The ordinary Kurd on the street is less convinced today of the wisdom of forming a new, weak Kurdish state, susceptible to foreign interference and likely to collapse at any moment. Putting the emotional aspect engendered by national sentiment aside, there is no confidence that such a state would deliver on the vital interests of the Kurdish region or secure a better future for younger generations.
After all, the existence of a semi-independent Kurdish-administered region has not slowed the mass migration of young Kurds to Europe, or convinced such migrants to come back to Kurdistan.
The significance and implication of the Kurdish political enclave in Iraq can be viewed in two different ways. It is, in addition to being a realization of a long-held nationalistic dream, a constant reminder of the economic and political weakness and fragility of Kurdish territory.
Twenty-five years after its establishment, there is no real confidence in its ability to survive in the long term, or even the medium or short terms. It remains deeply divided along tribal lines and a time bomb that could be detonated at any time at the choosing of foreign powers.
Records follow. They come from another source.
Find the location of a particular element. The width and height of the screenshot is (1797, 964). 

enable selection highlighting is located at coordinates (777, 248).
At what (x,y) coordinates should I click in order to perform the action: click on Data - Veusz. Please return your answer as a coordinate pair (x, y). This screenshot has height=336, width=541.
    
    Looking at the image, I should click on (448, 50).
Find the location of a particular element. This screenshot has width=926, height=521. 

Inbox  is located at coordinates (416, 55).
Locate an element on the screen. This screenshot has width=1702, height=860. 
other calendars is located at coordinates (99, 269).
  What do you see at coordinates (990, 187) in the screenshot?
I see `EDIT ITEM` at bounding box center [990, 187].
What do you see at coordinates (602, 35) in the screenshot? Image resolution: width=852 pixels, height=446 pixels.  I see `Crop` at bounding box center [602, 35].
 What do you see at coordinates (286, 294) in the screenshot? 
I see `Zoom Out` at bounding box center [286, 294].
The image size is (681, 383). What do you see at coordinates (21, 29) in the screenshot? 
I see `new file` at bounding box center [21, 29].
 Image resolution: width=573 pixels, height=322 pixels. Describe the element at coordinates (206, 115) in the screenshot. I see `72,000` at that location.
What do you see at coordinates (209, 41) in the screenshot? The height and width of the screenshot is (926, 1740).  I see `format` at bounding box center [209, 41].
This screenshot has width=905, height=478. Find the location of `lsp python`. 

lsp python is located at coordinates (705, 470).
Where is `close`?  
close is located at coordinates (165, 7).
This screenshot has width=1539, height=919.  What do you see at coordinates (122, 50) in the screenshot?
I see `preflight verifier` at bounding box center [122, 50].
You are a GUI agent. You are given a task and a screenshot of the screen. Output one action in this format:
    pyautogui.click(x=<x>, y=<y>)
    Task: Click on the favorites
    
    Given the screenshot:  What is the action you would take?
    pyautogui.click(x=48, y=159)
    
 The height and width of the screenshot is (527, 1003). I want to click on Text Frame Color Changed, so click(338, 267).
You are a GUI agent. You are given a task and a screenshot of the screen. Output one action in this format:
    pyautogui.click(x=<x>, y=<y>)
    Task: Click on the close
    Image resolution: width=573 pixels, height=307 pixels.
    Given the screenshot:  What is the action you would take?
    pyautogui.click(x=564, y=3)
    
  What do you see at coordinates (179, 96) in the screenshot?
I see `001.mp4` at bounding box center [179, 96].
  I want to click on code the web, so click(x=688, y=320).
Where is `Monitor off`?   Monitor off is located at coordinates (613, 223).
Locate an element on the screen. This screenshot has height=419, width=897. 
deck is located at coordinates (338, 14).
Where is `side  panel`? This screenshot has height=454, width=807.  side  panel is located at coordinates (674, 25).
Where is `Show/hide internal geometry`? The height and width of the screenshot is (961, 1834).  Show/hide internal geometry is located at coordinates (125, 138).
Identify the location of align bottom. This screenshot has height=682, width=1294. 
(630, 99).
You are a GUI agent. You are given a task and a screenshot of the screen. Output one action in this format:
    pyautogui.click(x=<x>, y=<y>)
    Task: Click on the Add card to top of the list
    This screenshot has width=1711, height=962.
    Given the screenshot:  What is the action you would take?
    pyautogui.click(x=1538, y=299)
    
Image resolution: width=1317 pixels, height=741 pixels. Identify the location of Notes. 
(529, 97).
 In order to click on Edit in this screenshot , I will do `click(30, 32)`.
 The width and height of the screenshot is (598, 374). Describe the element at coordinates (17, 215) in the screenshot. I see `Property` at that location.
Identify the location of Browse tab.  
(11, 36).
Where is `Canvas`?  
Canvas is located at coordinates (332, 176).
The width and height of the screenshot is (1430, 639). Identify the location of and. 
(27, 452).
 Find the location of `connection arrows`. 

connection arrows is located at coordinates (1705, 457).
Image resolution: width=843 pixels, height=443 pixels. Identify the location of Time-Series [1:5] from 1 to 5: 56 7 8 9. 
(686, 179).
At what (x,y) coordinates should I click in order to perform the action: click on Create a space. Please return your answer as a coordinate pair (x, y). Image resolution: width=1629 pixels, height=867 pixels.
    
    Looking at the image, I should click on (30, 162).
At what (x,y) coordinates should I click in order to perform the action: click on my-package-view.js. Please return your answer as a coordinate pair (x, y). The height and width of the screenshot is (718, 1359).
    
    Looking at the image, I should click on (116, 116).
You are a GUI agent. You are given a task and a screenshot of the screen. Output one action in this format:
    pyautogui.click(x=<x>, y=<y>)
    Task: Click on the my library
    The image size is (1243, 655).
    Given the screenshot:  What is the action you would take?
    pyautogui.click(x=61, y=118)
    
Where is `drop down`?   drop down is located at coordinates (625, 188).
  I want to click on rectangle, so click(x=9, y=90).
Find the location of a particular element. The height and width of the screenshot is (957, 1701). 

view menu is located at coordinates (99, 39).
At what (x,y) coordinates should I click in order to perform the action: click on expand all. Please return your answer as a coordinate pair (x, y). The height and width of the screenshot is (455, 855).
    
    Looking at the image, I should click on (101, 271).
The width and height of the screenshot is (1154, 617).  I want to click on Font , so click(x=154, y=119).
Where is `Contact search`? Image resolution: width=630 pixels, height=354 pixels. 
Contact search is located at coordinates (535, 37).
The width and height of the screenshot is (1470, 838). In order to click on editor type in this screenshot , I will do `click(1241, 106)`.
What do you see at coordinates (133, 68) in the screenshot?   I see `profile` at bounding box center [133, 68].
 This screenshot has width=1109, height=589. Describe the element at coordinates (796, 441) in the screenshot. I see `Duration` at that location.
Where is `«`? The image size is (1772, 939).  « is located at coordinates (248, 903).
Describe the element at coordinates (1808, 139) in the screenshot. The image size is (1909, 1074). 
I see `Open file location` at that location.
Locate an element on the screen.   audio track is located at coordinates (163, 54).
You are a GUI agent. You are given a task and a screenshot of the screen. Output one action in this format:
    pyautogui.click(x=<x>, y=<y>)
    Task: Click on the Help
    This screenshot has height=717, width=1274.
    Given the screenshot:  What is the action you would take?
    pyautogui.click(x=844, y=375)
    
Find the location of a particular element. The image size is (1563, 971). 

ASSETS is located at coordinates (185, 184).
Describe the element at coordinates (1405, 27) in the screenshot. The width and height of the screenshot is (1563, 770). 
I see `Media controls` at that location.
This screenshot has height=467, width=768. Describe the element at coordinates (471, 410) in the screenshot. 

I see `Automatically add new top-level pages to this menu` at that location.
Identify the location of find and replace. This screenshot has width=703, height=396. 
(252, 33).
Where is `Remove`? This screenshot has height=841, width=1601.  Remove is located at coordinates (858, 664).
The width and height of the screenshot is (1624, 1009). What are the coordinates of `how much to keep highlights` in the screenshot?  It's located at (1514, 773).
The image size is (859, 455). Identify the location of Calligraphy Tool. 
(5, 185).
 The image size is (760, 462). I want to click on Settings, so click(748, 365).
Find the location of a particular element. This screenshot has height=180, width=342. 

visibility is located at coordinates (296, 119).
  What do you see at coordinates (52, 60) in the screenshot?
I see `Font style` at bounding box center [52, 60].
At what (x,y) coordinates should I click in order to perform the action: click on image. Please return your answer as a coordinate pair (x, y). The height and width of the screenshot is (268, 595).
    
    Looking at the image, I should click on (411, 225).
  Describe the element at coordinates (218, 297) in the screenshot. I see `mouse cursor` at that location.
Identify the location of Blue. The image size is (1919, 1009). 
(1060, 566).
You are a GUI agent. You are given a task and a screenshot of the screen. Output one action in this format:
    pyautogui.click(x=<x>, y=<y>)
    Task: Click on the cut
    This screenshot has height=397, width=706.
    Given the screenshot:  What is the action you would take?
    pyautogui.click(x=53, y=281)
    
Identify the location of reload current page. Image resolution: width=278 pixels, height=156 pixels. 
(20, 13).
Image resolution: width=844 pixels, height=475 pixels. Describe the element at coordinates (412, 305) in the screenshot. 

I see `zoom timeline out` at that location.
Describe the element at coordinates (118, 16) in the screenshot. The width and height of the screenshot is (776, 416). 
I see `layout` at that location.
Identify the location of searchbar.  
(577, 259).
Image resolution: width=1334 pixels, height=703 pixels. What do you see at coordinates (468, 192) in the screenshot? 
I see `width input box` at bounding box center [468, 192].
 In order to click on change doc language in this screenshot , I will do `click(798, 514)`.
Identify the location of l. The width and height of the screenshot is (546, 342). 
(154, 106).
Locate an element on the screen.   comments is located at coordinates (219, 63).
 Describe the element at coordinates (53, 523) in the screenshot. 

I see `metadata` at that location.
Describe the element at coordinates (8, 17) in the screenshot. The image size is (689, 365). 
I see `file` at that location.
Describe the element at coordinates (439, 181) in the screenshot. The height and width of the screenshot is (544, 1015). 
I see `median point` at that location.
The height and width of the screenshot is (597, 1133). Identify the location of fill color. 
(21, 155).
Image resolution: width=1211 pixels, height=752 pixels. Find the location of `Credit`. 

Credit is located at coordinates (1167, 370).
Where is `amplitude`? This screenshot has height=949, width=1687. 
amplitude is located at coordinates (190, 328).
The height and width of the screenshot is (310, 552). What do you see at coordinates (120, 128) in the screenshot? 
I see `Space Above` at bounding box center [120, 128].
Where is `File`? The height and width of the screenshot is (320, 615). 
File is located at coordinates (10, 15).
The message of the referendum in Iraq to Kurds in Syria is also twofold: a long-term communication to Kurdish civic society concerned with the need to come together and cooperate in an age of international and regional blocs and alliances, and a different statement addressed to the various Kurdish armed factions concerned with the armed struggle and the U.S.-Russian rivalry.
Kurds will always be Kurds and Arabs will be Arabs, but there is no Kurdish solution to a Kurdish problem or an Arabic solution to an Arabic problem, but rather common solutions to common problems, like a computer programmer providing common solutions that can be used and understood by different people in their own languages.
The example provided by Turkey after the success of the AK Party in 2002, providing a new beginning for Turkish society and politics and giving all parts of Turkish society the opportunity to participate in public life and reach the highest echelons of the state, is not an exclusively Turkish example.
This model was common throughout the region before the recent troubles and setbacks. It negates all nationalistic separatist projects, as demonstrated by the success of the state model in Iraq and Syria in the early parts of the 20th century and provides a pathway for progress in an age of ever more powerful international alliances.
* Researcher and writer in regional affairs and Arab-Turkish strategic relations. President of Mosul Foundation.